CHARLOTTESVILLE, Va. (AP) — The University of Virginia will pay $9 million in a settlement related to a 2022 campus shooting that killed three football players and wounded two students, a lawyer representing some of the victims and their families said Friday.
The school in Charlottesville will pay $2 million each to the families of the three students who died, the maximum allowable under Virginia law, said Kimberly Wald, an attorney with the Miami-based Haggard Law firm.
Wald represents the estate of D’Sean Perry. The other two students who died were Devin Chandler and Lavel Davis Jr.
The university will pay $3 million total to the two students who were wounded Mike Hollins, a fourth member of the football team, and Marlee Morgan, who Wald also represents.
The settlement was negotiated outside of court and did not follow the filing of a lawsuit, Wald said. However, every settlement in Virginia must be approved by a judge. The settlement with UVA was accepted by a judge in Albemarle County Circuit Court on Friday afternoon.
The agreements also were approved by Virginia Gov. Glenn Younkin and state Attorney General Jason Miyares, the university said in a statement.

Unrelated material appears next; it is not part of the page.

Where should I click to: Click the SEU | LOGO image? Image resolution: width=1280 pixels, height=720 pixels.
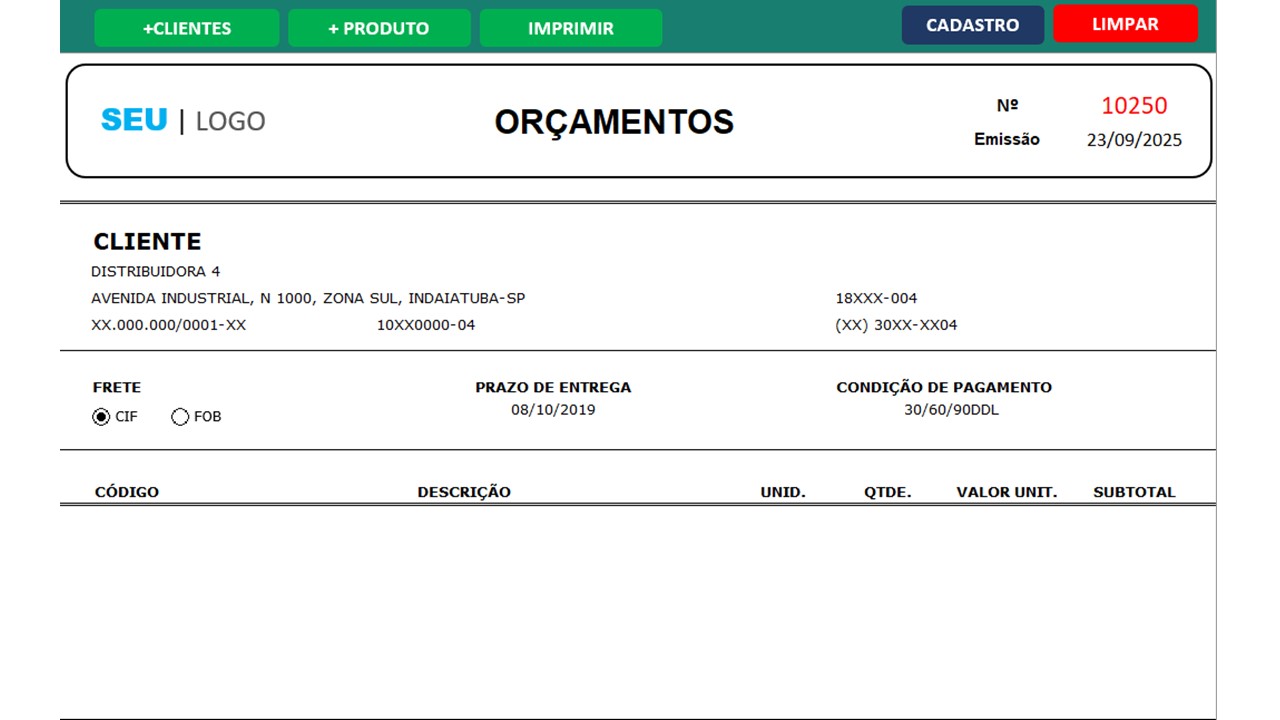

UVA Rector Robert Hardie and President Jim Ryan said in the statement that the three students’ lives “were tragically cut short” and the young men “have been ever present in our minds.”
“We will forever remember the impact that Devin, Lavel, and D’Sean had on our community, and we are grateful for the moments they spent in our presence uplifting UVA through their time in the classroom and on the football field,” the statement said.

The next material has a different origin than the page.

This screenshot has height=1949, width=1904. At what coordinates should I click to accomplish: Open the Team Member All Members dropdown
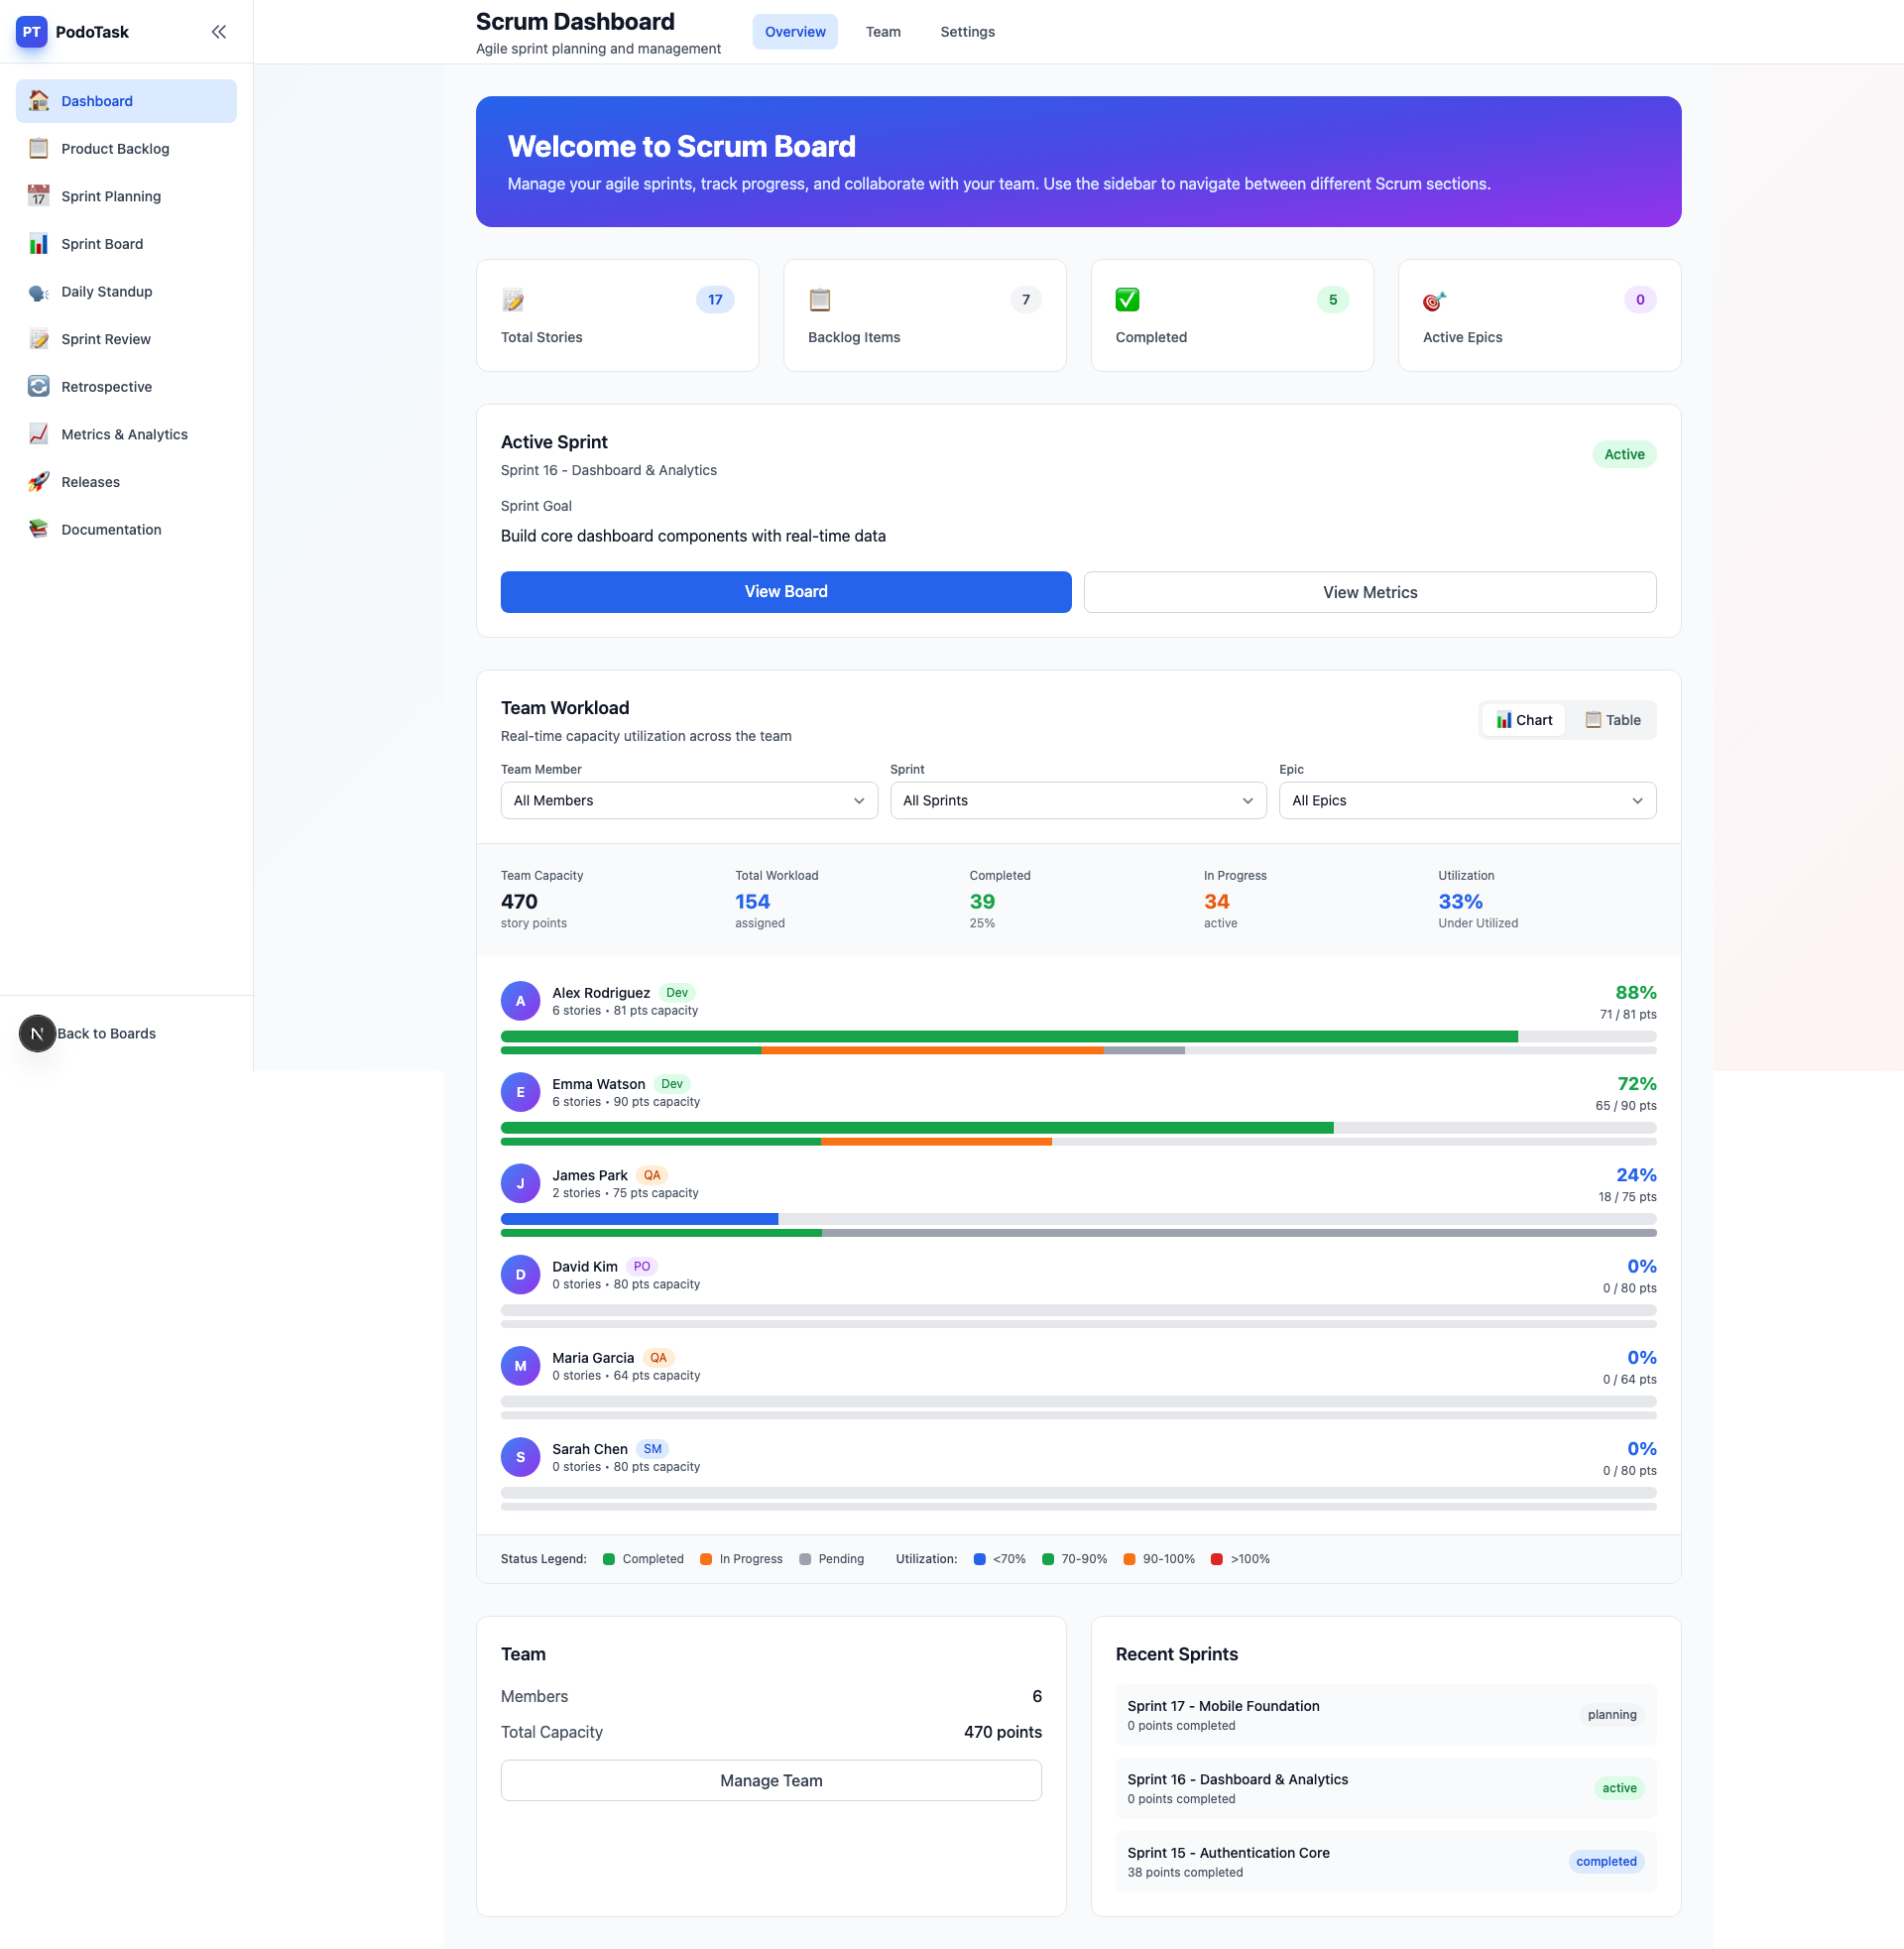(688, 800)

Police said Christopher Darnell Jones Jr., a UVA student and former member of the school’s football team, carried out the shooting. It occurred when he and others had returned by charter bus to campus from a field trip to see a play in Washington, authorities said.
The violence that erupted near a parking garage set off panic and a 12-hour lockdown of the campus until the suspect was captured.

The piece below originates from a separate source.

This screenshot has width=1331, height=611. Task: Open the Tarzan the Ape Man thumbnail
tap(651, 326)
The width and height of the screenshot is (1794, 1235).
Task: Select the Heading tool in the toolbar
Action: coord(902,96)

Within days of the shooting, university leaders asked for an outside review to investigate UVA’s safety policies and procedures, its response to the violence and its prior efforts to assess the potential threat of the student who was eventually charged. School officials acknowledged he previously had been on the radar of the university’s threat-assessment team.
Murder charges against Jones were upgraded in 2023 from second-degree murder to aggravated murder. His trial is scheduled for January.